Anak saya perempuan baru mau genap 1 tahun. Ibu itu tanya-tanya anak saya umur berapa, kapan lahir, lahir di mana, berat badannya, bla bla bla, terus dia juga cerita tentang cucu dia.

Saya pikir dia cuma ajak ngobrol biasa, namanya ibu-ibu, duduk di kereta, kebetulan sama-sama bawa anak, yah ngobrol.

Dia juga tanya anak saya minum susu apa, seberapa sering, yah saya jawab aja.

Tapi entah kenapa semakin lama pertanyaannya semakin aneh… makin mendalam dan mendetil. Masa dia tanya anak saya lahir jam berapa? Saya pikir ini kurang bagus untuk orang lain tahu yah, jadi saya bilang saya lupa.

Terakhir, dia tanya anak saya siapa namanya. Yah saya kasih tahu nama panggilan anak saya, tapi dia tanya nama lengkap.

Di sini saya sudah semakin curiga. Merasa ada yang tidak beres, saya pun memberitahukan nama palsu.



Sebelum sampai stasiun, saya pamit ke toilet. Ibu itu malah menawarkan saya untuk menitipkan anak kepadanya. Dalam hati saya sudah sangat curiga. Saya ingin mencari tempat duduk di tempat lain, namun sudah penuh semua, jadi terpaksa saya kembali lagi duduk di samping ibu itu. Kelihatan sekali dia menunggu saya di kursi itu sampai saya kembali.

Turun di stasiun, ibu itu bantu saya bawa koper tanpa disuruh. Kita jalan bareng sampai pintu luar stasiun. Dia tanya apakah saya ada yang jemput. Saya bilang tidak (padahal ada).

TIba-tiba, ibu itu mau gendong anak saya. Dia bilang terima kasih sudah menjaga 'cucunya. Saya langsung kaget. Saya bilang, "Ibu! Ini apa-apaan sih!?"

Anak laki-laki yang ikut di sampingnya pun bilang, "Orang jahat! Kembalikan adik saya!".

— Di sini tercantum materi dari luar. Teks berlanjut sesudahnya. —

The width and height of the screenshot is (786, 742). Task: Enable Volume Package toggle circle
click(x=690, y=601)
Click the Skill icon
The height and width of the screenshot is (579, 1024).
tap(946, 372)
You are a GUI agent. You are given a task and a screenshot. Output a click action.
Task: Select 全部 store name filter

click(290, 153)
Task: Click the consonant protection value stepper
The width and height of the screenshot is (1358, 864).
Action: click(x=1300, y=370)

Saya langsung syok anak kecil itu ngomong begitu. Banyak orang liatin saya, kirain saya culik anak. Tiba-tiba ada satu cewek datang, panggil nama anak saya (nama palsu yang tadi saya kasih tahu) dan bilang, "Duh kamu ke mana aja dari tadi ibu cari-cari! Ayo kita pulang!"

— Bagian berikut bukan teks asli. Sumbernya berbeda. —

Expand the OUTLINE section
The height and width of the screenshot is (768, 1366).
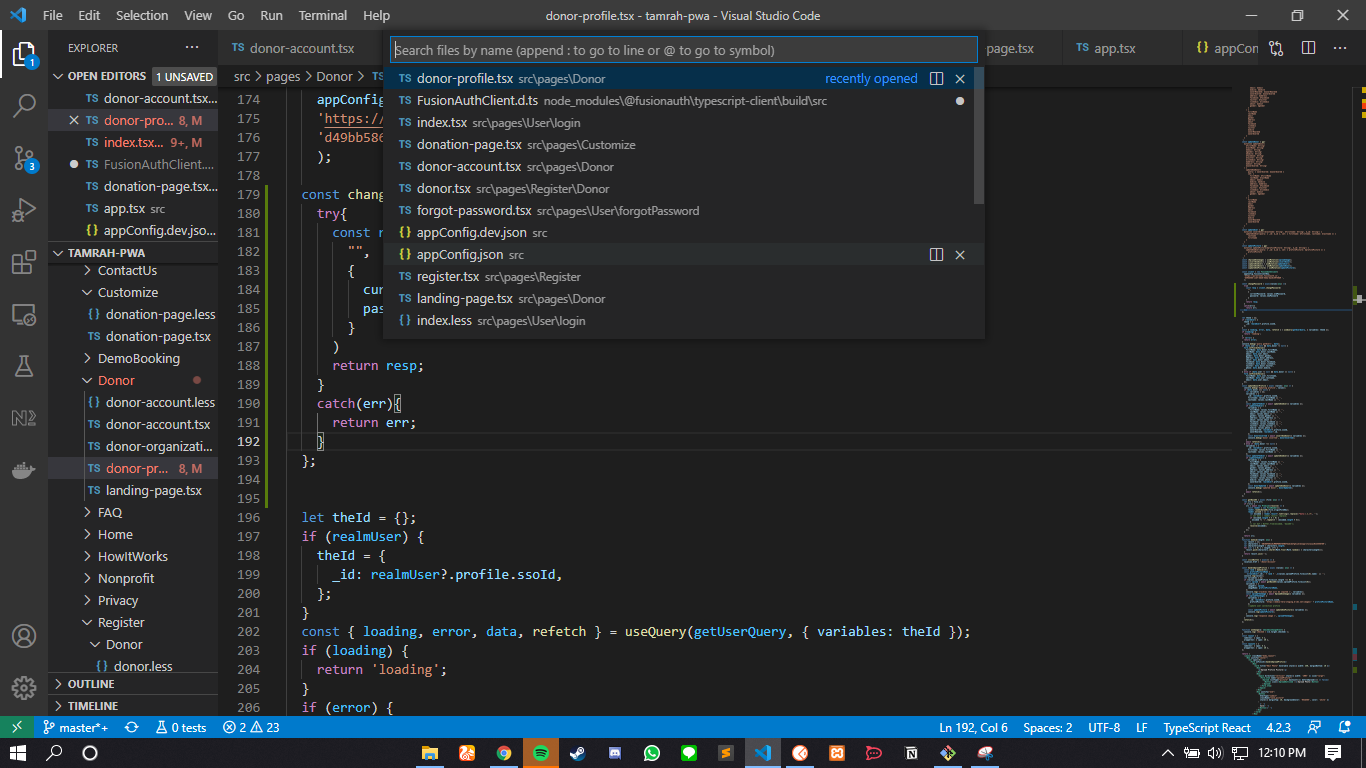pos(91,684)
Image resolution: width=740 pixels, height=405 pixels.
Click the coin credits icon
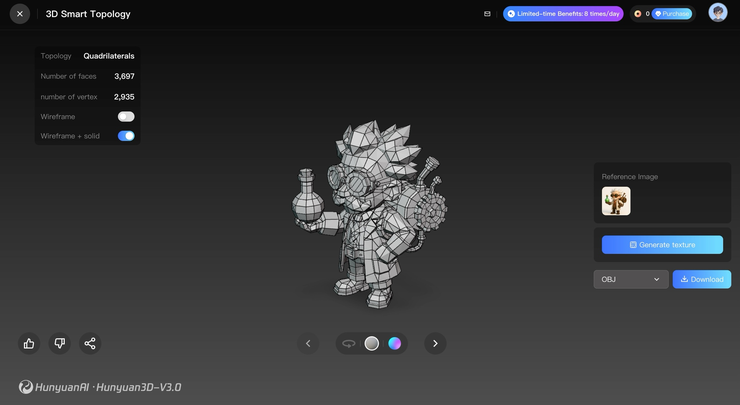tap(637, 14)
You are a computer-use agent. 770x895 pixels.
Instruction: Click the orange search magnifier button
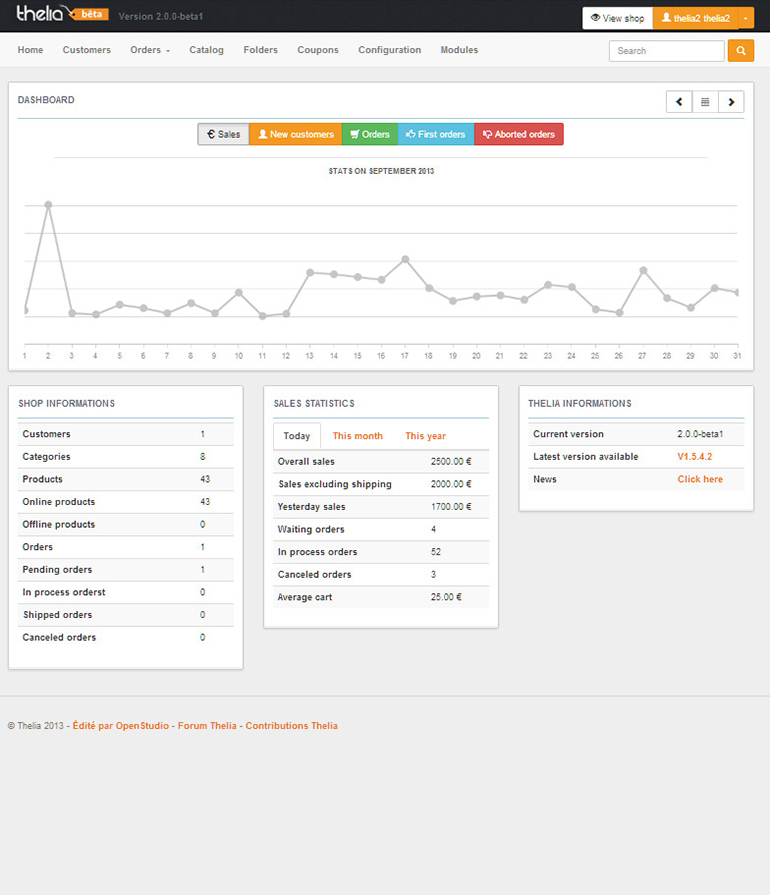click(x=740, y=51)
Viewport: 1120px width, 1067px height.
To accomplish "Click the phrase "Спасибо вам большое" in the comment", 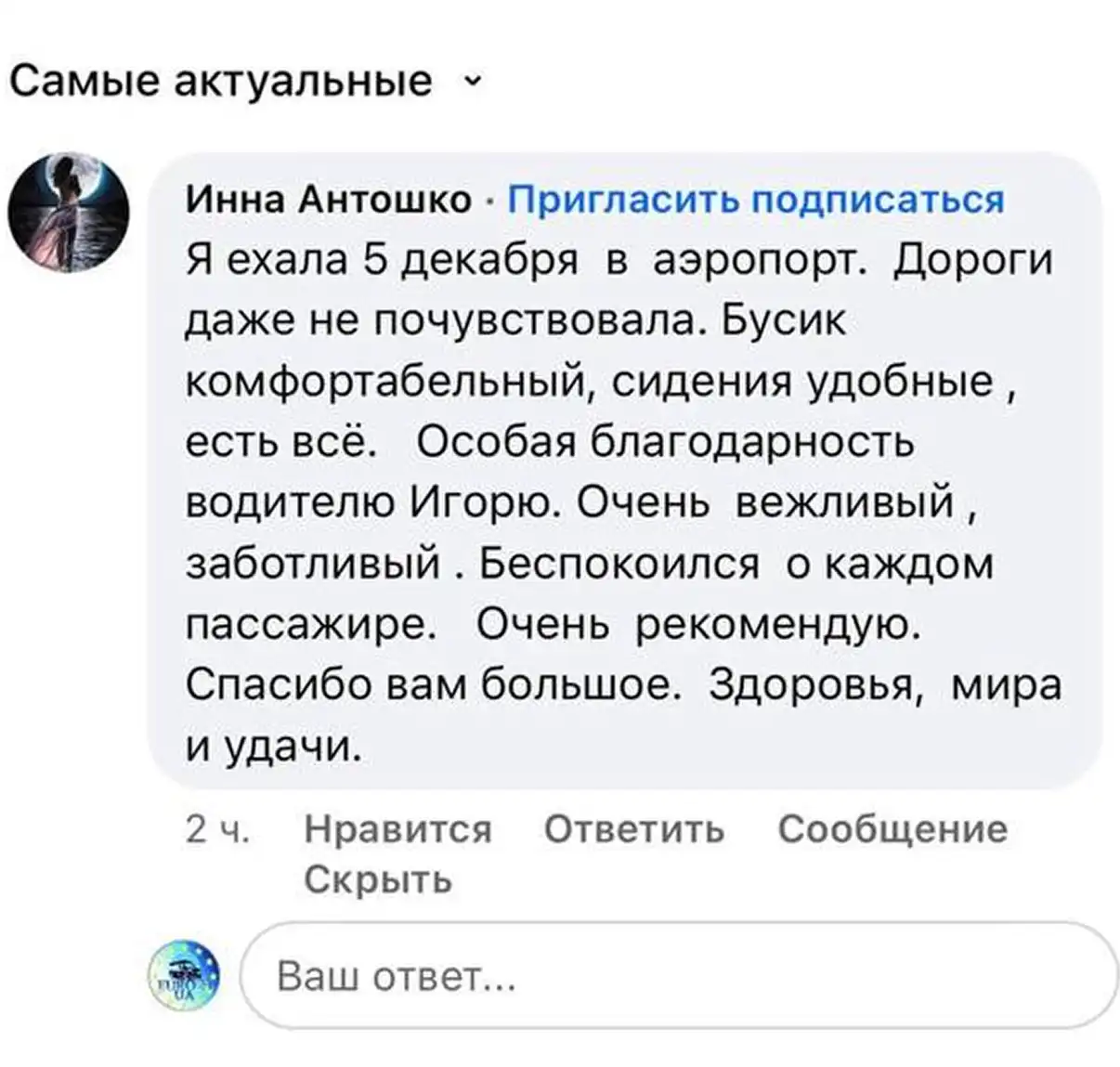I will click(435, 684).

Dia ngotot mau gendong anak saya. Saya langsung naik taksi yang ada di depan gerbang, tapi ngerinya, wanita ini ikut naik. Dia tarik-tarik anak saya. Saya peluk anak saya erat-erat. Anak saya pun nangis.

Di tengah kekacauan seperti ini, pak sopir juga gak berani jalan. Saya cuma bisa turun lagi dan menghadapi wanita itu. Mendengar tangisan anak saya, semua orang berhamburan keluar, kirain saya culik anak.

Anak kecil itu bilang, "Bu, kembaliin adik saya cepet! Kita mau pulang!"

Saya bilang, "Apa-apaan kalian!? Ini anak saya!"

Tangan dan kaki saya sudah bergemetar. Hati saya sudah dag dig dug, takut anak saya diambil sama mereka. Bagaimana pun, dua lawan satu.

Tiba-tiba, ada orang yang manggil. Pas saya lihat, ternyata itu bapak sama ibu! Mereka datang jemput saya!

"Ada apa ini rame-rame begini!?", tanya bapak.

"Itu pak, mereka mau culik anak, bilang ini anak mereka!"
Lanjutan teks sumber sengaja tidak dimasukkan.